В то лето, когда случилось страшное извержение вулкана, и наши поля сделались совсем непригодными для обработки, отец не выдержал и тоже заявил, что это не иначе как из-за того, что я упорно не посещаю «дом господний». Но я остался глух к его укорам. Потом в сезон дождей река вышла из берегов и смыла наших свиней, и мать, в сердцах схватив хворостину, крепко меня вздула, приговаривая: «Будешь знать, как не ходить в церковь!» Однако я по-прежнему упорствовал. Но вот когда японцы захватили Филиппины и на постой в деревню прислали солдат, терпение родителей иссякло. Это стало той последней соломинкой, которая, как говорится, может переломить хребет и буйволу. Тут моя мать объявила: или я отправлюсь в церковь, или она не пустит меня на порог дома. Я, разумеется, выбрал меньшее из двух зол. Я решил наконец пойти в церковь.

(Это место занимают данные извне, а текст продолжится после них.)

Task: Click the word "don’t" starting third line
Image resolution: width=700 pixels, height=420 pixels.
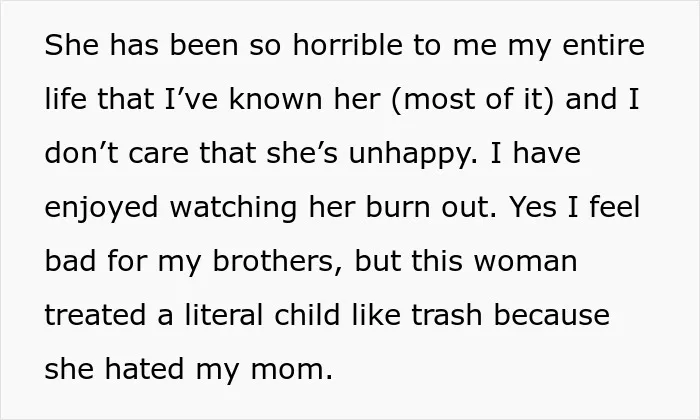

В одну из суббот приходский священник самолично посетил нашу деревню. Это был толстенный испанец. Я в жизни не встречал человека толще. Глыба мяса, да и только. Я ему всегда не нравился, поскольку он, разумеется, прекрасно знал, что мне до примерного католика далеко. Когда он вошел в наш дом, мать сказала, что я должен исповедаться. Вот так я впервые и получил отпущение грехов.
Я честно признался священнику, что много лет не ходил в церковь, и побожился, что отныне не пропущу ни одной воскресной мессы.
— Ты цыплят воровал? — вдруг огорошил он меня вопросом.
— Что вы! Да никогда! — честно ответил я.
— А поросят?
— Нет, тоже не воровал. — В те дни у нас в деревне, действительно, пропадало немало живности.
Толстый священник благословил меня и отпустил мне все прегрешения разом. Я был рад, что он не спросил еще и про овец.
— Ну, посмотрим, будешь ли ты завтра поутру в церкви, — проговорил он на прощание и ушел.
Наутро в воскресенье мать разбудила меня чуть свет. Ей пришло в голову, что неплохо было бы захватить с собой в церковь какой-нибудь подарок для священника. Я от кого-то слыхал, что наш падре обожает дурианы. Поэтому, не долго думая, я вскарабкался на большое дуриановое дерево и нарвал с полдюжины самых лучших плодов. Дуриан — это такой фрукт с толстой кожурой, покрытой колючками, величиной с хороший грейпфрут. Мякоть его, приятная и сладкая на вкус, в жару остается прохладной и слегка напоминает плод драцены, но в то же время у дуриана омерзительный запах, да такой силы, что впору свалить с ног карабао. И несмотря на этот запах, дуриан — один из самых любимых плодов на наших островах.